- Location: Targhee National Forest Jefferson County & Madison County, Idaho, United States
- Nearest city: Ririe Idaho Falls
- Coordinates: 43°38′45″N 111°37′48″W﻿ / ﻿43.64583°N 111.63000°W
- Vertical: 1,000 feet (305 m)
- Top elevation: 6,600 feet (2,012 m)
- Base elevation: 5,600 feet (1,707 m)
- Skiable area: 640 acres (2.6 km^{2})
- Trails: 26 - 35% easiest - 45% more difficult - 20% most difficult
- Longest run: 1.3 miles (2.1 km)
- Lift system: 1 triple, 3 double chairs 1 Sun Kid, conveyor belt
- Terrain parks: 1
- Snowfall: 200 inches (510 cm)
- Snowmaking: yes
- Night skiing: Mon-Sat, Day skiing on Sundays
- Website: kellycanyonresort.com

= Kelly Canyon =

Alpine ski area in Idaho

Kelly Canyon is an alpine ski area in eastern Idaho, in the Targhee National Forest. Northeast of Idaho Falls, it straddles the county line in the southeastern corner of Jefferson County and also in southern Madison County. The ski area opened in 1957, founded by E. Bud Johnson.

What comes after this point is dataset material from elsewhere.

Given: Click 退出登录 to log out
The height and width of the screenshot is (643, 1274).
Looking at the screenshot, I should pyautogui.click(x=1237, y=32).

The summit is at an elevation of 6600 ft above sea level with a vertical drop of 1000 ft, on 640 acre of slopes. Lift service includes four double chairlifts and a rope tow on the north-facing slopes. The terrain is rated at 35% easiest, 45% more difficult, and 20% most difficult.

The annual snowfall is 200 in, supplemented with snowmaking. The ski area is open seven days a week.

Kelly Canyon also has Nordic skiing and snowshoeing trails, just beyond the alpine lifts. The snowshoe trails are designated with Atlas Snowshoe markers for easy navigation.